Lina Altenburg: Ich freue mich sehr, weil jedes Spiel enorm wichtig ist und wir in jedem Spiel 100 Prozent geben müssen. Im Europacup ist es ein K.-o.-Spiel und mit Wolfsburg haben wir auch keinen einfachen Gegner vor uns. Deswegen freue ich mich, es wird anstrengend für alle, aber sicher auch sehr besonders.

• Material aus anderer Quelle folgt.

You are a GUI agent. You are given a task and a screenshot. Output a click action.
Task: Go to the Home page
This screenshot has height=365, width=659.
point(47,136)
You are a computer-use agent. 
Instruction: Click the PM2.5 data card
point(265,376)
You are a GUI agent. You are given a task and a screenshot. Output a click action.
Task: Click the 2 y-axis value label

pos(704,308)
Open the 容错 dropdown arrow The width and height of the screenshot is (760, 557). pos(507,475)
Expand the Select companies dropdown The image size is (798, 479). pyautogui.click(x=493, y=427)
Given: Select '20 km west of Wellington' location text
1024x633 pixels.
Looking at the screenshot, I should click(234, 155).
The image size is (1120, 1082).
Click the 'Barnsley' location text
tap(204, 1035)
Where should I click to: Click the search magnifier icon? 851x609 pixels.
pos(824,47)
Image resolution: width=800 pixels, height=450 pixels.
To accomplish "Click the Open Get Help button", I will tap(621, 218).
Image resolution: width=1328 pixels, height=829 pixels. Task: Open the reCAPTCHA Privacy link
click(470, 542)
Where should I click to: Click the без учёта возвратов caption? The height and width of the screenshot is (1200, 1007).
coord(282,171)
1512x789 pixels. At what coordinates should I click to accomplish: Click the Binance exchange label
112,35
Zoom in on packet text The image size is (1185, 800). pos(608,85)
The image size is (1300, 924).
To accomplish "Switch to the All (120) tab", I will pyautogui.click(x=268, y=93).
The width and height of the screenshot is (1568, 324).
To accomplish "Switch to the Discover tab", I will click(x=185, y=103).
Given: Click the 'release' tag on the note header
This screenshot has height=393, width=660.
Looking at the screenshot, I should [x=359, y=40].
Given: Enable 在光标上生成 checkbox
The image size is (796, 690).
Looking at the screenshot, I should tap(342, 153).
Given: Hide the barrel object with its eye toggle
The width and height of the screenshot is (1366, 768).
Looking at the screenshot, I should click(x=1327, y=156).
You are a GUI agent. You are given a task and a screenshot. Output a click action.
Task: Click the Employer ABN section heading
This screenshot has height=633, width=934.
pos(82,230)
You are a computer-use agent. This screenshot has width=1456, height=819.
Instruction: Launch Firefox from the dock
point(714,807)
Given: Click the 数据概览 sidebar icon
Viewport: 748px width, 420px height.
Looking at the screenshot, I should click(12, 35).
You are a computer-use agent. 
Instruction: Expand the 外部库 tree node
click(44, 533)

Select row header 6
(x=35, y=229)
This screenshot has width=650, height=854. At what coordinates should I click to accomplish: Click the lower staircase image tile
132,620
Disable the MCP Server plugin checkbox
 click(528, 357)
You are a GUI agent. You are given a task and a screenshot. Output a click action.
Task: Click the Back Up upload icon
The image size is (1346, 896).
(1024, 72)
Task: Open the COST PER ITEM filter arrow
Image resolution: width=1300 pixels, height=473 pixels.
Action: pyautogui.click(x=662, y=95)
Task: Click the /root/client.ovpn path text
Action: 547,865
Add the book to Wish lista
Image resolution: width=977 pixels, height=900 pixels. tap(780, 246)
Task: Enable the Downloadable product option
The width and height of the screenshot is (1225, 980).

Soccerdonna: Zum Abschluss noch drei Quickfire-Questions. Wer ist die stärkste Angreiferin, gegen die du je spielen musstest?
Lina Altenburg: Das ist schwierig, in der Bundesliga gibt es schon einige starke. Wenn ich auf die ganze Liga schaue, muss ich schon sagen, dass Klara Bühl durch ihre Beidfüßigkeit sehr stark ist und schwer zu verteidigen ist.
Soccerdonna: Den härtesten Schuss der Liga hat wer? Lina Altenburg: Schwere Frage, weil manche haben auch noch gar nicht auf mein Tor geschossen (lacht scherzhaft) – ich habe eine gute Verteidigung, die lässt nicht viel zu. Aber Klara Bühl ist bestimmt auch hier vorne mit dabei.
Soccerdonna: Wir haben leider keine Zahlen, wie schnell Spielerinnen schießen, so wie bei den Herren z. B. 118 Kilometer pro Stunde. Deswegen ist es eher eine subjektive Frage natürlich.
Lina Altenburg: Ja, es ist schwer zu sagen. Im Training, wenn man auf Eintracht Frankfurt schaut: Nici (Nicole Anyomi, Anm. d. Red.) und Sara (Doorsoun, Anm. d. Red.) haben beide einen guten Schuss.
Soccerdonna: Und da jetzt der wegweisende Monat ansteht: Was sind deine Ziele diese Saison noch mit der Eintracht?
Lina Altenburg: In beiden Pokalwettbewerben sind wir schon weit, haben viel hinter uns gelassen und hatten auch schwere Spiele. Deswegen ist es das Ziel, weiterzukommen. Auch in Europa ist es noch mal ganz besonders. Es wäre schön, wenn da ein Titel drin wäre. Der Monat ist sehr entscheidend, aber auch die Liga ist nach dem Monat noch nicht zu Ende. Wir können nicht sagen, der März ist wegweisend und danach ist es vorbei, sondern ich glaube, wir müssen die Liga fertig spielen, die Pokale fertig spielen und dann werden wir sehen, ob wir damit zufrieden sind.